◆ Work order
Transcribe the records underneath word for word, and leave no line out.

*****

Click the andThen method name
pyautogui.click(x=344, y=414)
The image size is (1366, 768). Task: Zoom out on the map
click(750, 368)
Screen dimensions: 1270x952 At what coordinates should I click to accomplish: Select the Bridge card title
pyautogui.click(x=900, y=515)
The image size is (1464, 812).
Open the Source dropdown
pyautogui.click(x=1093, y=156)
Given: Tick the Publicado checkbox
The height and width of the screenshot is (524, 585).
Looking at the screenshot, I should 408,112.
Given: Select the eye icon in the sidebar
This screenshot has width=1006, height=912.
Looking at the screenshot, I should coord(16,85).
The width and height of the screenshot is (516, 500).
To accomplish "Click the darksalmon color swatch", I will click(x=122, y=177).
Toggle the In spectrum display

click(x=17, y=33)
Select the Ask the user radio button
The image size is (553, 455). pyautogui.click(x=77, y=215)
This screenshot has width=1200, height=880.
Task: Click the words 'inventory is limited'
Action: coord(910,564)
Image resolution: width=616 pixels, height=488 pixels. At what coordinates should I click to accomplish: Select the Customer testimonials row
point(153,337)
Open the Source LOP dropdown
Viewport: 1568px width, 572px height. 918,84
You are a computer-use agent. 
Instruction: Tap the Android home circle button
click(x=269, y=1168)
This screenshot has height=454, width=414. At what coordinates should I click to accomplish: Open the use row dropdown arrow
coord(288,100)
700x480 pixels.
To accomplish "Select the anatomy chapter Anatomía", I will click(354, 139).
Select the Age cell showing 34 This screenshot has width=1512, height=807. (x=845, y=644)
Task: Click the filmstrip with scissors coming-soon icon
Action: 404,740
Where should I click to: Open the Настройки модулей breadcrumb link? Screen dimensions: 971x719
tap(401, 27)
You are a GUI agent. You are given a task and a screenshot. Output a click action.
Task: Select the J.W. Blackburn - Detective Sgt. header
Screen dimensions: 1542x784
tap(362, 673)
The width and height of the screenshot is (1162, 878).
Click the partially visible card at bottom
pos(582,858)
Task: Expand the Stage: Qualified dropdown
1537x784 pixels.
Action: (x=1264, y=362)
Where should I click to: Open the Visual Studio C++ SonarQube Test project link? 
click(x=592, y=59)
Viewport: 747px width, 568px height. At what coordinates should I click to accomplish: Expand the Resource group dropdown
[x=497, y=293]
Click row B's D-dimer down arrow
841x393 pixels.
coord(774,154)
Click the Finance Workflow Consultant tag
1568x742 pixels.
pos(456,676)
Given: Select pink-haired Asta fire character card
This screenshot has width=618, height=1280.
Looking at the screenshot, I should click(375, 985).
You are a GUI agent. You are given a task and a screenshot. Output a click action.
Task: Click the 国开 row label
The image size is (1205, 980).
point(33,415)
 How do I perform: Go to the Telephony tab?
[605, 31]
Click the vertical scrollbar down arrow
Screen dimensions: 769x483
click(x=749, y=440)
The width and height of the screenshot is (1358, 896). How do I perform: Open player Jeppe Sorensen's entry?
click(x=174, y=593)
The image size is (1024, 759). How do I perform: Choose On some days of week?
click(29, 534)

*****

◆ Exercise answer
Click the andThen method name
pyautogui.click(x=344, y=414)
The image size is (1366, 768). Task: Zoom out on the map
click(750, 368)
Screen dimensions: 1270x952 At what coordinates should I click to accomplish: Select the Bridge card title
pyautogui.click(x=900, y=515)
The image size is (1464, 812).
Open the Source dropdown
pyautogui.click(x=1093, y=156)
Given: Tick the Publicado checkbox
The height and width of the screenshot is (524, 585).
Looking at the screenshot, I should 408,112.
Given: Select the eye icon in the sidebar
This screenshot has width=1006, height=912.
Looking at the screenshot, I should coord(16,85).
The width and height of the screenshot is (516, 500).
To accomplish "Click the darksalmon color swatch", I will click(x=122, y=177).
Toggle the In spectrum display

click(x=17, y=33)
Select the Ask the user radio button
The image size is (553, 455). pyautogui.click(x=77, y=215)
This screenshot has width=1200, height=880.
Task: Click the words 'inventory is limited'
Action: coord(910,564)
Image resolution: width=616 pixels, height=488 pixels. At what coordinates should I click to accomplish: Select the Customer testimonials row
point(153,337)
Open the Source LOP dropdown
Viewport: 1568px width, 572px height. 918,84
You are a computer-use agent. 
Instruction: Tap the Android home circle button
click(x=269, y=1168)
This screenshot has height=454, width=414. At what coordinates should I click to accomplish: Open the use row dropdown arrow
coord(288,100)
700x480 pixels.
To accomplish "Select the anatomy chapter Anatomía", I will click(354, 139).
Select the Age cell showing 34 This screenshot has width=1512, height=807. (x=845, y=644)
Task: Click the filmstrip with scissors coming-soon icon
Action: 404,740
Where should I click to: Open the Настройки модулей breadcrumb link? Screen dimensions: 971x719
tap(401, 27)
You are a GUI agent. You are given a task and a screenshot. Output a click action.
Task: Select the J.W. Blackburn - Detective Sgt. header
Screen dimensions: 1542x784
tap(362, 673)
The width and height of the screenshot is (1162, 878).
Click the partially visible card at bottom
pos(582,858)
Task: Expand the Stage: Qualified dropdown
1537x784 pixels.
Action: (x=1264, y=362)
Where should I click to: Open the Visual Studio C++ SonarQube Test project link? 
click(x=592, y=59)
Viewport: 747px width, 568px height. At what coordinates should I click to accomplish: Expand the Resource group dropdown
[x=497, y=293]
Click row B's D-dimer down arrow
841x393 pixels.
coord(774,154)
Click the Finance Workflow Consultant tag
1568x742 pixels.
pos(456,676)
Given: Select pink-haired Asta fire character card
This screenshot has width=618, height=1280.
Looking at the screenshot, I should click(375, 985).
You are a GUI agent. You are given a task and a screenshot. Output a click action.
Task: Click the 国开 row label
The image size is (1205, 980).
point(33,415)
 How do I perform: Go to the Telephony tab?
[605, 31]
Click the vertical scrollbar down arrow
Screen dimensions: 769x483
click(x=749, y=440)
The width and height of the screenshot is (1358, 896). How do I perform: Open player Jeppe Sorensen's entry?
click(x=174, y=593)
The image size is (1024, 759). How do I perform: Choose On some days of week?
click(29, 534)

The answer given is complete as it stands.